June 18th, 2021 marked my 40th trip around the Sun. I’m still in awe, like “wow, I’m really 40”. As the date approached I was feeling good; no dread and no pity party. Some self-reflection occurred, which did lead to some slight negative thoughts, such as “damn, I’m turning 40 with no Bae or potential Bae, and no kids”. Though true, those thoughts were short lived, because overall my life is great! I have what I need. I have support from family and friends. I’m employed. I have my home. I’ve done well.
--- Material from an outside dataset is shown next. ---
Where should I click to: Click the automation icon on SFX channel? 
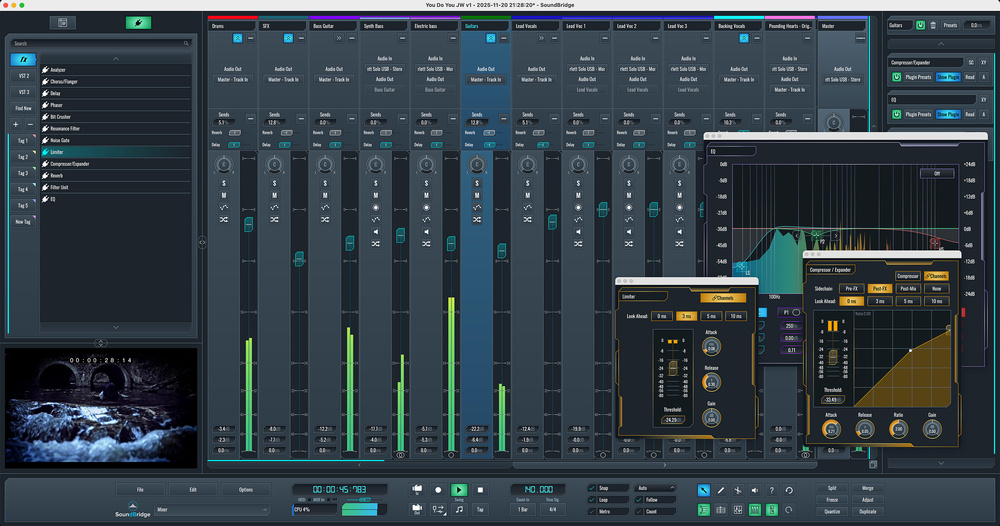274,207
I welcomed 40 with a simple celebration. I had a resort trip in mind, but didn’t plan it since I was not sure how “outside” was going to be with the pandemic still going on. I had a few of my favs join me in a beautiful garden space for dinner. It was a lovely evening with good food and drinks. Pride weekend was the following weekend, I turned up a bit. Went to a paint-and-sip, then the bar. Hit up Adults Night Out at the Zoo (it was whack). And, went up to North Halsted which was crazy packed. Black Pride weekend was then the following weekend lol. Went to a cocktail party held at the same outdoor space as my dinner. Went to an awesome day party the next day. I also spent time with the family that weekend. I’ve been having a good ass time!
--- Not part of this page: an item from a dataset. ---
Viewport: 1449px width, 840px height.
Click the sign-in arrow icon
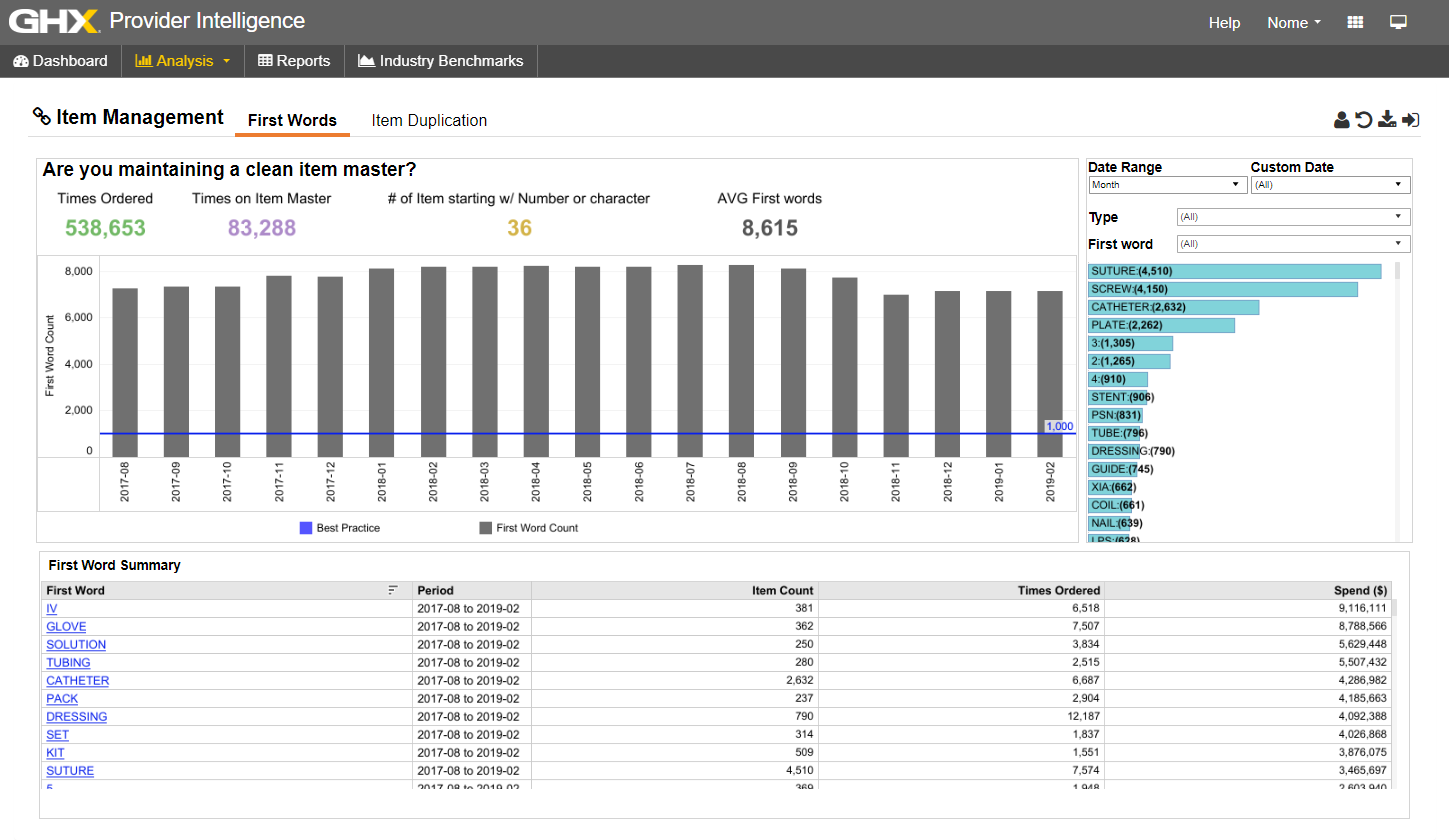1411,120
As ya’ll know from previous posts (and the entire point of this blog), I’ve been working to be in good health mentally and physically. Though 2020 threw a wrench in both of those journey’s, I’m definitely not where I used to be. Mentally, I feel great. I feel a little more confident in myself. I feel like I walk around with my head up a bit more. I feel a lot less worried about what others may be thinking about me. The self-love is starting to pop… Physically, yeah I gained weight during quarantine, but I have not lost my motivation to hit the gym and I’m feeling a bit more motivated to cook (motivation level is probably a 3 on a scale from 1 to 8, but it’s a start). Since I’m 40 now, I have to be more in-tune to what I am eating and how my body reacts to it. My main goal now is to get back into those clothes I bought in 2019 lol. While I do want that, I am still accepting my body at it’s current state. It’s beautiful, it’s my temple, and I cherish it (I’ll be posting nudes soon on The Gram… kidding… or am I???).
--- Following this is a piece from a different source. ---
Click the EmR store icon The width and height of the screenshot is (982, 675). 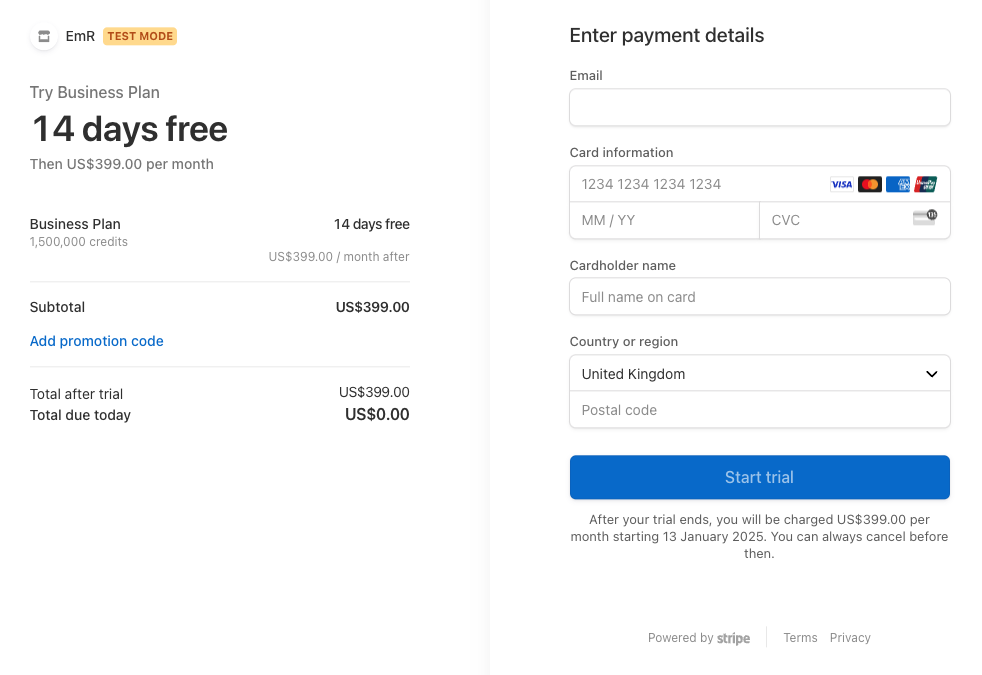(43, 37)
My main goal for my 40’s is to have a good time. Enjoy life as much as I can, with people I enjoy being around. I do want to explore a career change and create a little side business as well, so work will be involved, but definitely trying to work smarter, not harder. I’m ready to date (and fuck on somthin’); accepting previous dating mistakes, breaking this crazy cycle I had gotten myself, and looking forward to meeting new guys. There will be more home improvements, more communication and self -expression, and more blog posts… I’m 40 ya’ll!!